# Set exercise 1
Print the appellate opinion below in full, reproducing every word and line precisely.

February 18, 1964
UNITED STATES OF AMERICA, PLAINTIFF-APPELLEE,
LARRY ROBERT EDDINGTON, DEFENDANT-APPELLANT.
Before SCHNACKENBERG, KNOCH and KILEY, Circuit Judges.
SCHNACKENBERG, Circuit Judge.
Larry Robert Eddington, defendant, has appealed from his conviction and sentence on count I of indictment No. 6209 charging that on July 8, 1961 he transported Martha Barber from Koontz Lake, Indiana to Quincy, Illinois, for the purposes of prostitution, debauchery and other immoral purposes, in violation of 18 U.S.C.A. § 2421, and on count I of indictment No. 6244, charging conspiracy.
The conspiracy count alleged that defendant conspired with Ruth Lehne, also known as Jackie Rogers, to keep in a house in Quincy, Illinois, for the purpose of prostitution, Martha Barber, an alien woman, within three years after she had entered the United States from a country party to the arrangement adopted in 1902 for the suppression of white slavery traffic, and by failing to file a statement with the proper official giving the facts as to her entry and alleging that the woman's procuration to come to this country was within the knowledge of defendant, in violation of 18 U.S.C.A. § 2424.
Also charged, in violation of 18 U.S.C.A. § 371, were overt acts committed in furtherance of the conspiracy, including the receipt by defendant from Martha Barber of the proceeds of acts of prostitution at said house.
Defendant was sentenced to confinement for five years in case No. 6209, and two years in No. 6244, to be served consecutively.
1. In case No. 6209, prior to trial defendant made a motion for a bill of particulars under 18 U.S.C.A., rule 7(f), in which he asked detailed information as to (1) the route, (2) mode or means of transportation, (3) places where Barber intended to or did commit acts of prostitution, (4) names and addresses of any witnesses "the government intends to use as intent witnesses", together with any statements which the government intended to use, (5), the names and addresses of other persons who had anything to do with the alleged transportation, (6) Barber's prior criminal record, if any, (7) as well as such record of any other government witnesses, and (8) the names and addresses of any person whose statement to the government "contradicts, negates, impeaches, limits or refutes the charges laid in the indictment."

# Data for processing

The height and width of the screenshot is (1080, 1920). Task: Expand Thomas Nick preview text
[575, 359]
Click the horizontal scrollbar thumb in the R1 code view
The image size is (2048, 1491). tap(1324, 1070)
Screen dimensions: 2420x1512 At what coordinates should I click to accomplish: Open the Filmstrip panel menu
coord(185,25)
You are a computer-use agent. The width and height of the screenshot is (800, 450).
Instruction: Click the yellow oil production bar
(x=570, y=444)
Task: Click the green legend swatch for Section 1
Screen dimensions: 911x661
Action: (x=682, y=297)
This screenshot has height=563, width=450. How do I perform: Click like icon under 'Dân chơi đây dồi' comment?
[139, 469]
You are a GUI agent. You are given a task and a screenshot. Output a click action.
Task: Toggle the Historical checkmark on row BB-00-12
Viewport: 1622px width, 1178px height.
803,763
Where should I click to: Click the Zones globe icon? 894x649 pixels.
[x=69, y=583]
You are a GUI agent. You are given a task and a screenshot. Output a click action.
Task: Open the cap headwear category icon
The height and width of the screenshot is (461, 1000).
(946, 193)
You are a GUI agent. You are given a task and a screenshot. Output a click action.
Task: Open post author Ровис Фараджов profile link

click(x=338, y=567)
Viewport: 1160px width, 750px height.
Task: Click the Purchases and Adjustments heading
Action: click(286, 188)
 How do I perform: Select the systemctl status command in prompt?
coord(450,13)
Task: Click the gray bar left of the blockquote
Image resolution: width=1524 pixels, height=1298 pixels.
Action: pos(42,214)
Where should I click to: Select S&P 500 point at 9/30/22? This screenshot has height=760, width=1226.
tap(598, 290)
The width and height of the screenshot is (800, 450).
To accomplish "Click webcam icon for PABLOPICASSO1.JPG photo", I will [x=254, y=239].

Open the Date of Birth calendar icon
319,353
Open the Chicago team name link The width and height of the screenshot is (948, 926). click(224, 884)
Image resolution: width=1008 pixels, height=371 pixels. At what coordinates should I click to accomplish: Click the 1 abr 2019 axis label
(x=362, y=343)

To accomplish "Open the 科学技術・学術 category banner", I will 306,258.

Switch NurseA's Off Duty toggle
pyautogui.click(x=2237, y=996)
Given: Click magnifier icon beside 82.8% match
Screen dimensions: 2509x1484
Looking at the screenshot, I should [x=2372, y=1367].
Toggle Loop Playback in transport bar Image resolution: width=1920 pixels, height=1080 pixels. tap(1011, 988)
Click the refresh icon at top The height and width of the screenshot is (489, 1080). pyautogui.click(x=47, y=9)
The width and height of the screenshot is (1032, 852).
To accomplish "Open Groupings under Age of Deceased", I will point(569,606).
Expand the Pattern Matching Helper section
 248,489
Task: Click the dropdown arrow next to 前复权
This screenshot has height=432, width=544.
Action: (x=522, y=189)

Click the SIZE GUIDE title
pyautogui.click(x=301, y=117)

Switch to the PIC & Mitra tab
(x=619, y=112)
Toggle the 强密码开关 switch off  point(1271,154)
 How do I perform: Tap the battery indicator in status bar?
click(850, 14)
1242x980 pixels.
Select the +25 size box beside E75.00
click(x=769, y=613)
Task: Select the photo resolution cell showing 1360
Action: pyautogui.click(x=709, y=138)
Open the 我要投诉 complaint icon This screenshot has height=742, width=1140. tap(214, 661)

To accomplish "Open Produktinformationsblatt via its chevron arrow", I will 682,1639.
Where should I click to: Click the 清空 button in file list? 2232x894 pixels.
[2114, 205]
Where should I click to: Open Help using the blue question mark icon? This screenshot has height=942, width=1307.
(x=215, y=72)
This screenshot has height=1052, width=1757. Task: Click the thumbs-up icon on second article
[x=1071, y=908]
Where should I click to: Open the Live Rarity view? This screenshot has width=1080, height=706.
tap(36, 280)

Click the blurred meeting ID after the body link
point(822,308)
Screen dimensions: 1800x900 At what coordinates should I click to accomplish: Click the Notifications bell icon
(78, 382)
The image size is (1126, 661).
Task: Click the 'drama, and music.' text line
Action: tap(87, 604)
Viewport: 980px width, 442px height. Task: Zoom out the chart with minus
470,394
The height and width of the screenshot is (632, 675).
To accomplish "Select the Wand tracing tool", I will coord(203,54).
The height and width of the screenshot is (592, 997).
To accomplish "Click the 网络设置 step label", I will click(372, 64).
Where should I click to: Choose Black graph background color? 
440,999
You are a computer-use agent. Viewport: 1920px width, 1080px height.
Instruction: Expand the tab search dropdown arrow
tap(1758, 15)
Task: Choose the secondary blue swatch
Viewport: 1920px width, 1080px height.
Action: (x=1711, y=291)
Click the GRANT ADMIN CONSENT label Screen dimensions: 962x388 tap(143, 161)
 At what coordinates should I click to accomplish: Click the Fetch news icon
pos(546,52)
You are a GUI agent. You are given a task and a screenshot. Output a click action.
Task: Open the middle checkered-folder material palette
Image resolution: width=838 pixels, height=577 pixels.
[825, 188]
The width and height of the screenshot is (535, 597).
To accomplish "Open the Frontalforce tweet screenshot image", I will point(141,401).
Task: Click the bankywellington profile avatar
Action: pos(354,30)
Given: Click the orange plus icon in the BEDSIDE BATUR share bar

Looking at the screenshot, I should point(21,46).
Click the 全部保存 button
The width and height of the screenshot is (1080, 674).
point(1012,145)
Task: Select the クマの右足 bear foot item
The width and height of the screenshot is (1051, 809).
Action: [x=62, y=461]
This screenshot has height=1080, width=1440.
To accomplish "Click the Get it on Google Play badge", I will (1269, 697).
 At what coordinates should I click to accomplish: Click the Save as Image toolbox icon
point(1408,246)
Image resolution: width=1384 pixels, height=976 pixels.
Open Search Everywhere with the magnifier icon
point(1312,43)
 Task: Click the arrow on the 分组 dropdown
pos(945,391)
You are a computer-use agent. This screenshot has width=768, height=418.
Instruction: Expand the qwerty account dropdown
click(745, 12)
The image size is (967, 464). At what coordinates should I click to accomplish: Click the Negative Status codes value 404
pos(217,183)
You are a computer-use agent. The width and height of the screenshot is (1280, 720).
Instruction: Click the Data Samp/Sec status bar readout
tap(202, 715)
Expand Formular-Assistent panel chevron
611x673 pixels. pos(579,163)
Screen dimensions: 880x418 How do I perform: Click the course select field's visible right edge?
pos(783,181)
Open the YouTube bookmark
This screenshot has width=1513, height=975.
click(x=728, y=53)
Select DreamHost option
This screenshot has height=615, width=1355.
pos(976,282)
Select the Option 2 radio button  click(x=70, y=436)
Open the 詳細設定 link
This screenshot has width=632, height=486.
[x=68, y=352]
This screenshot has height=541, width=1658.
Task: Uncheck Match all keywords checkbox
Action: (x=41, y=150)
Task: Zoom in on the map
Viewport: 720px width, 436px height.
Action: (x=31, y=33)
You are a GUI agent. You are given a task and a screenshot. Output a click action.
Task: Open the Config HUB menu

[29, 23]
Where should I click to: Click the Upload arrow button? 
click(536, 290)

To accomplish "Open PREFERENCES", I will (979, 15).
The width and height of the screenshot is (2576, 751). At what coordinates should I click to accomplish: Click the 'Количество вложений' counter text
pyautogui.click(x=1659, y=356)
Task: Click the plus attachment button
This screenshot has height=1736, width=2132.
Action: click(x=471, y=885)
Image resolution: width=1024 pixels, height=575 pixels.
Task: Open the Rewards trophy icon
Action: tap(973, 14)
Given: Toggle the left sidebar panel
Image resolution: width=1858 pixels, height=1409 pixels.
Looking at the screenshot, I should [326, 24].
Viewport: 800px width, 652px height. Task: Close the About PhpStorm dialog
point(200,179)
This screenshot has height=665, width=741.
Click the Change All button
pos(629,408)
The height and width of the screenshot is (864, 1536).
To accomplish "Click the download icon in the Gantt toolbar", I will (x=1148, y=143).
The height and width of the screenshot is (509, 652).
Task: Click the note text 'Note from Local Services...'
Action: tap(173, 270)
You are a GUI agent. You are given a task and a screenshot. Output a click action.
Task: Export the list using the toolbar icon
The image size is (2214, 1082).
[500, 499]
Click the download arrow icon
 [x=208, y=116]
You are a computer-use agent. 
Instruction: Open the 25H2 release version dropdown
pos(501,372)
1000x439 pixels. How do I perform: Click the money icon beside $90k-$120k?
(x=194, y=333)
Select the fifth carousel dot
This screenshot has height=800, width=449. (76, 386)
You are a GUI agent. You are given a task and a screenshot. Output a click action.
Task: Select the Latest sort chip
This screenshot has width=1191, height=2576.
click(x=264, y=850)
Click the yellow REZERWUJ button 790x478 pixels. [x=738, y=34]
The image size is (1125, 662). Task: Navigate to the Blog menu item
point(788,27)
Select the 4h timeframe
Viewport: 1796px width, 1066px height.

# Set exercise 2
Output the records from their first line up to and including the line containing "I will 306,258.", and nothing else.

# Exercise answer 1
February 18, 1964
UNITED STATES OF AMERICA, PLAINTIFF-APPELLEE,
LARRY ROBERT EDDINGTON, DEFENDANT-APPELLANT.
Before SCHNACKENBERG, KNOCH and KILEY, Circuit Judges.
SCHNACKENBERG, Circuit Judge.
Larry Robert Eddington, defendant, has appealed from his conviction and sentence on count I of indictment No. 6209 charging that on July 8, 1961 he transported Martha Barber from Koontz Lake, Indiana to Quincy, Illinois, for the purposes of prostitution, debauchery and other immoral purposes, in violation of 18 U.S.C.A. § 2421, and on count I of indictment No. 6244, charging conspiracy.
The conspiracy count alleged that defendant conspired with Ruth Lehne, also known as Jackie Rogers, to keep in a house in Quincy, Illinois, for the purpose of prostitution, Martha Barber, an alien woman, within three years after she had entered the United States from a country party to the arrangement adopted in 1902 for the suppression of white slavery traffic, and by failing to file a statement with the proper official giving the facts as to her entry and alleging that the woman's procuration to come to this country was within the knowledge of defendant, in violation of 18 U.S.C.A. § 2424.
Also charged, in violation of 18 U.S.C.A. § 371, were overt acts committed in furtherance of the conspiracy, including the receipt by defendant from Martha Barber of the proceeds of acts of prostitution at said house.
Defendant was sentenced to confinement for five years in case No. 6209, and two years in No. 6244, to be served consecutively.
1. In case No. 6209, prior to trial defendant made a motion for a bill of particulars under 18 U.S.C.A., rule 7(f), in which he asked detailed information as to (1) the route, (2) mode or means of transportation, (3) places where Barber intended to or did commit acts of prostitution, (4) names and addresses of any witnesses "the government intends to use as intent witnesses", together with any statements which the government intended to use, (5), the names and addresses of other persons who had anything to do with the alleged transportation, (6) Barber's prior criminal record, if any, (7) as well as such record of any other government witnesses, and (8) the names and addresses of any person whose statement to the government "contradicts, negates, impeaches, limits or refutes the charges laid in the indictment."

# Exercise answer 2
The height and width of the screenshot is (1080, 1920). Task: Expand Thomas Nick preview text
[575, 359]
Click the horizontal scrollbar thumb in the R1 code view
The image size is (2048, 1491). tap(1324, 1070)
Screen dimensions: 2420x1512 At what coordinates should I click to accomplish: Open the Filmstrip panel menu
coord(185,25)
You are a computer-use agent. The width and height of the screenshot is (800, 450).
Instruction: Click the yellow oil production bar
(x=570, y=444)
Task: Click the green legend swatch for Section 1
Screen dimensions: 911x661
Action: (x=682, y=297)
This screenshot has height=563, width=450. How do I perform: Click like icon under 'Dân chơi đây dồi' comment?
[139, 469]
You are a GUI agent. You are given a task and a screenshot. Output a click action.
Task: Toggle the Historical checkmark on row BB-00-12
Viewport: 1622px width, 1178px height.
803,763
Where should I click to: Click the Zones globe icon? 894x649 pixels.
[x=69, y=583]
You are a GUI agent. You are given a task and a screenshot. Output a click action.
Task: Open the cap headwear category icon
The height and width of the screenshot is (461, 1000).
(946, 193)
You are a GUI agent. You are given a task and a screenshot. Output a click action.
Task: Open post author Ровис Фараджов profile link

click(x=338, y=567)
Viewport: 1160px width, 750px height.
Task: Click the Purchases and Adjustments heading
Action: click(286, 188)
 How do I perform: Select the systemctl status command in prompt?
coord(450,13)
Task: Click the gray bar left of the blockquote
Image resolution: width=1524 pixels, height=1298 pixels.
Action: pos(42,214)
Where should I click to: Select S&P 500 point at 9/30/22? This screenshot has height=760, width=1226.
tap(598, 290)
The width and height of the screenshot is (800, 450).
To accomplish "Click webcam icon for PABLOPICASSO1.JPG photo", I will [x=254, y=239].

Open the Date of Birth calendar icon
319,353
Open the Chicago team name link The width and height of the screenshot is (948, 926). click(224, 884)
Image resolution: width=1008 pixels, height=371 pixels. At what coordinates should I click to accomplish: Click the 1 abr 2019 axis label
(x=362, y=343)

To accomplish "Open the 科学技術・学術 category banner", I will 306,258.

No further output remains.